Playback only scratches the surface of what AV Foundation can do, given that it was built as the engine to power the iOS version of iMovie. The A/V features of the framework are basically split into two groups: editing/export/playback and capture. To understand the former, think of each item you want to play. This is an AVAsset, an abstraction over some kind of playable media, which consists of multiple tracks, such as one or more synchronized stream of audio, video, text, and so on. You can build these on the fly, via the AVComposition subclass (and its many subclasses), meaning you can create a composition with one or more video tracks that are built from segments of other assets' video tracks, and audio tracks assembled the same way. This is how you make a home video with your iOS device: Create an audio track with some favorite music, then drop in segments of audio and video that have been captured with the camera and mic, then export it as an .m4v when you're done.
That brings us to capture. In AV Foundation, the capture classes are almost wholly unrelated to editing/playback, and with good reason. Editing is an offline action: You build an AVComposition like a document, performing one edit after another, and then playing or exporting it. With capture, you're interested in processing the media as it enters the system: writing it to a file, performing some kind of image processing, etc. To capture video with an iOS device, you create an AVCaptureSession, discover the available inputs (the front and back cameras, and the various mics), and connect them to the session. You then add outputs to the session, such as a .mov file to record into, and/or a AVCaptureVideoDataOutput to allow you to get incoming video frames via a callback and perform some kind of processing on them.

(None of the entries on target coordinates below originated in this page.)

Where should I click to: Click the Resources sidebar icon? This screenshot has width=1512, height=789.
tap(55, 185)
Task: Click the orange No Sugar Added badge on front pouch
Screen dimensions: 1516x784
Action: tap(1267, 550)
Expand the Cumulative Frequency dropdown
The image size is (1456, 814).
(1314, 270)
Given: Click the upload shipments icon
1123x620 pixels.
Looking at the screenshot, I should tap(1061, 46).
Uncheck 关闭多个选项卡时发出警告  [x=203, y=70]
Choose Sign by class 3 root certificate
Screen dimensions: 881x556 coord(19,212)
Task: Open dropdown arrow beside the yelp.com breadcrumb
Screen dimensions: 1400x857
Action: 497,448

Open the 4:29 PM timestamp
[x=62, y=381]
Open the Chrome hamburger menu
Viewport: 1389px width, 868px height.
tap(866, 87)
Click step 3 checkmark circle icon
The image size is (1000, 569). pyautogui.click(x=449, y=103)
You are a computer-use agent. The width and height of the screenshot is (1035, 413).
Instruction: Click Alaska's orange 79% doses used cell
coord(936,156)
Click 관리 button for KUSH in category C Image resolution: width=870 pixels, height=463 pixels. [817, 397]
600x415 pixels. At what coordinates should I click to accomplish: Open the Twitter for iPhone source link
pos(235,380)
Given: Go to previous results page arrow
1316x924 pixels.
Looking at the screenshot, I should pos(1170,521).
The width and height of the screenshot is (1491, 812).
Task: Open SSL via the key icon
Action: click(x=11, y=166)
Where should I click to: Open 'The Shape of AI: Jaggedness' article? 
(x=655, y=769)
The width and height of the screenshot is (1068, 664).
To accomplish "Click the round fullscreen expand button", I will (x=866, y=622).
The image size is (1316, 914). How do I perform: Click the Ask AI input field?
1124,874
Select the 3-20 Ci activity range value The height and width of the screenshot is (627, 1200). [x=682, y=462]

AV Foundation imports a low-level C framework called Core Media, which defines common abstractions like a CMTime that measures time in arbitrary units. The reason to do this is that each track in a composition likely has different time-keeping needs; the video may be 30 frames per second, but the audio could have 48,000 samples per second. Rather than using floating-point approximations that could eventually get out of sync due to rounding errors, the video can keep track of time in 30ths of a second, and the audio can count in 48,000ths of a second. Core Media also offers a CMSampleBuffer that offers a content-agnostic abstraction around media samples: It could refer to one frame of video captured from the camera, or tens of thousands of audio samples read from a file. By using a common abstraction, the methods in AV Foundation can be kept simpler than if they had to offer multiple versions for each possible media type.